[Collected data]
━━━━━━━━━━━━━━━━━━━━━━━━━━━━━━
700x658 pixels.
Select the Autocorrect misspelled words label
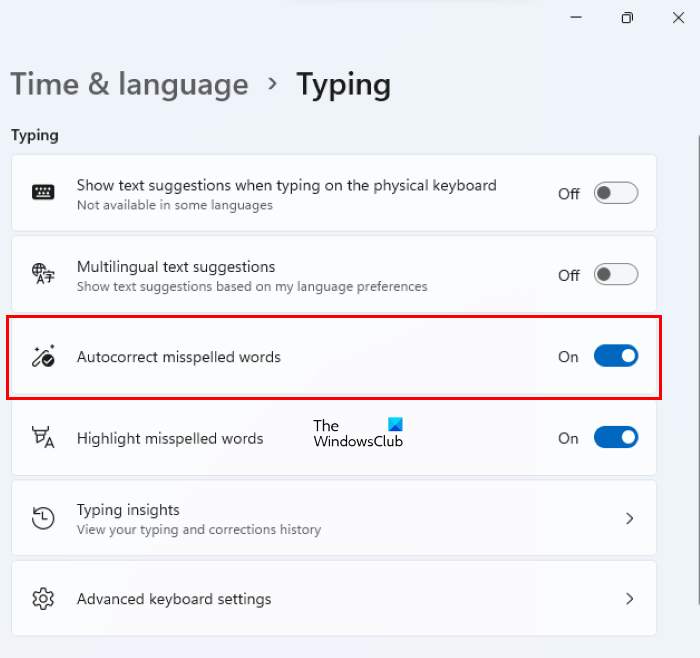(179, 357)
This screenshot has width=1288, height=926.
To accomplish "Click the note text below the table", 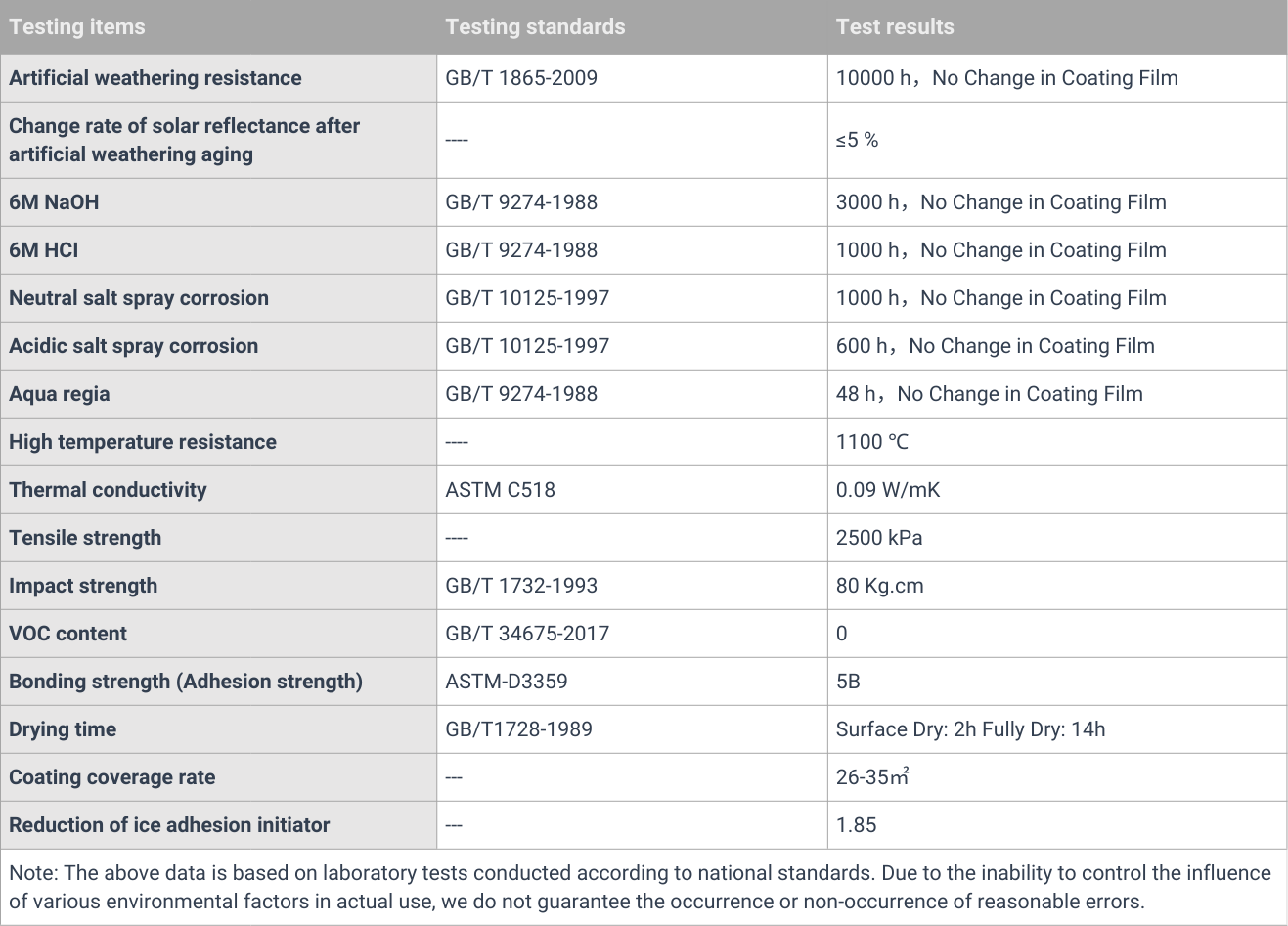I will (x=640, y=887).
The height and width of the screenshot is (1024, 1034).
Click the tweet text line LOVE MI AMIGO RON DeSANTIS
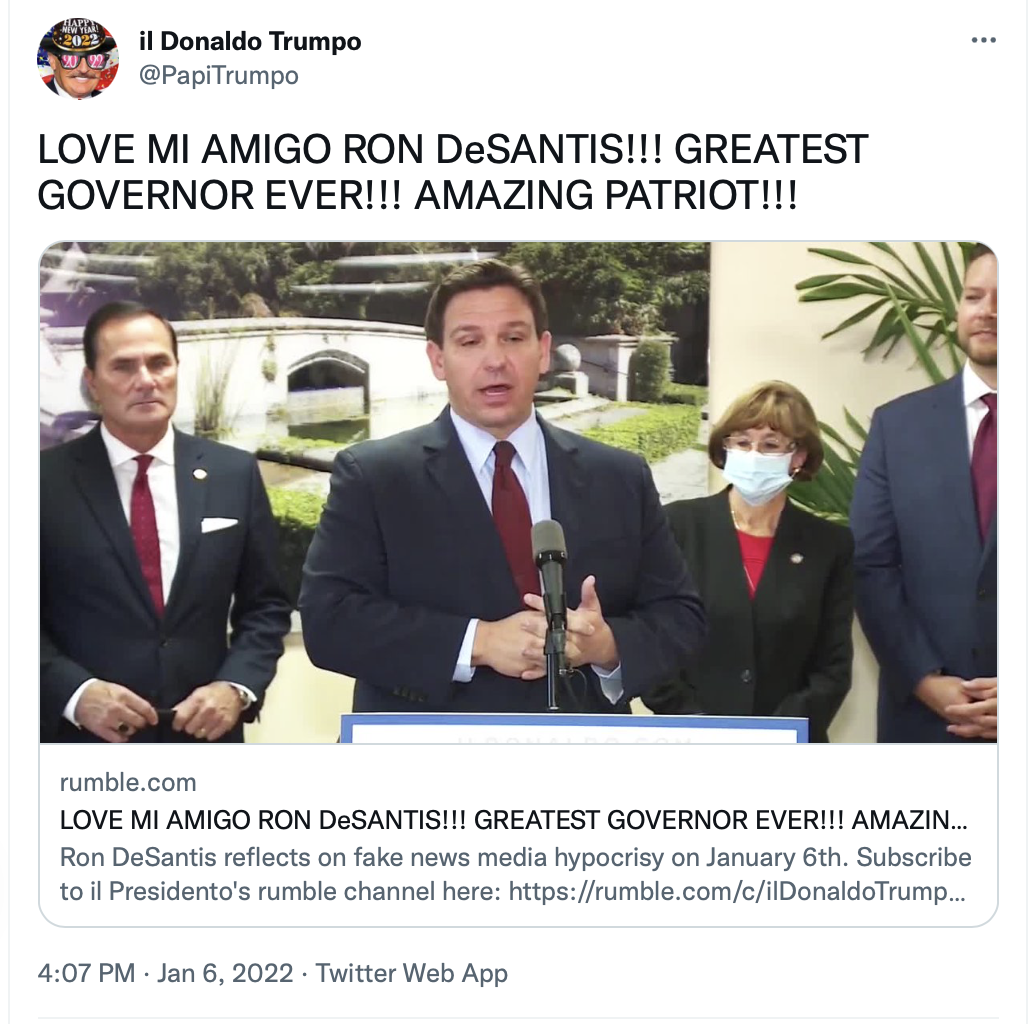click(x=452, y=149)
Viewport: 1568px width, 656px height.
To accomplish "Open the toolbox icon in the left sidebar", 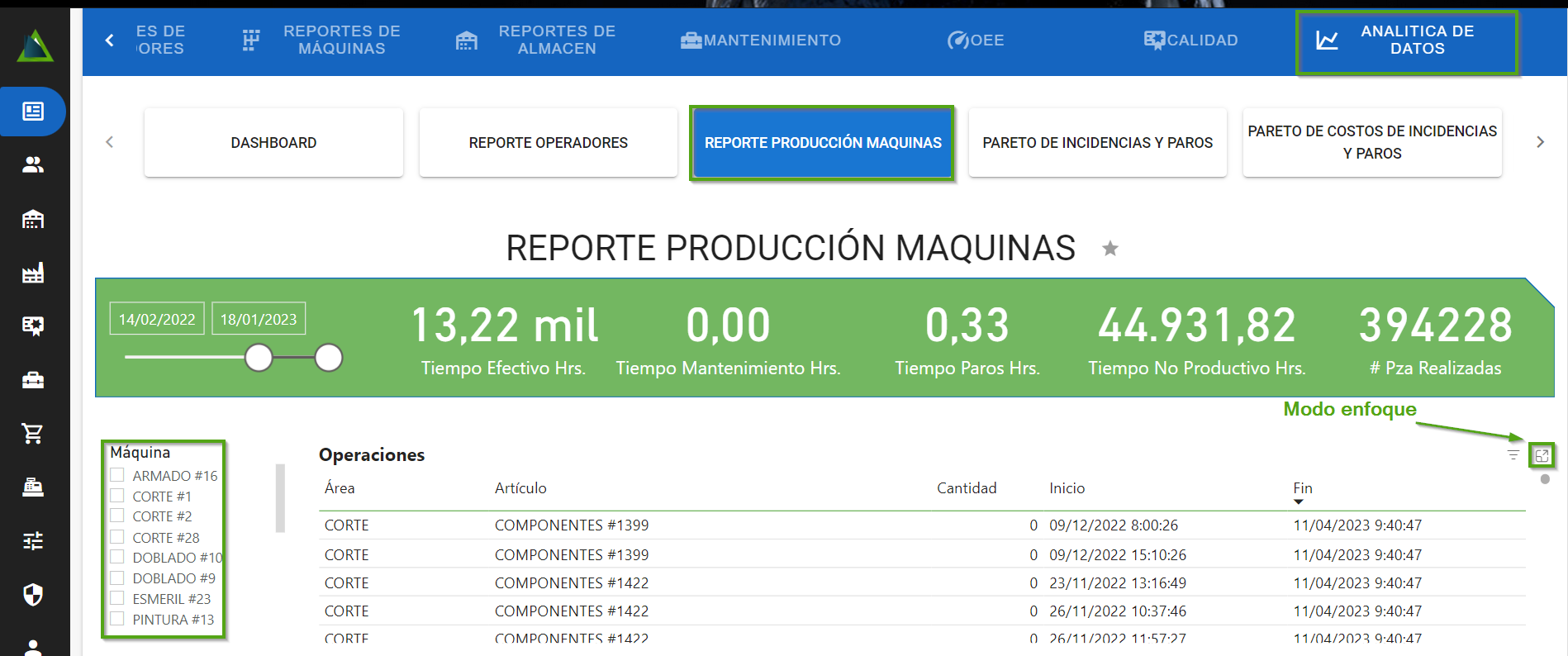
━━━━━━━━━━━━━━━━━━━━━━━━━━━━━━
**Description of the task:** Only the lines from the line that contains "The height and" through the end of the entries are to be written out, exactly and without pictures, both ends included.

**Answer box:**
The height and width of the screenshot is (1024, 1034).
Click the tweet text line LOVE MI AMIGO RON DeSANTIS
click(x=452, y=149)
Viewport: 1568px width, 656px height.
To accomplish "Open the toolbox icon in the left sidebar", 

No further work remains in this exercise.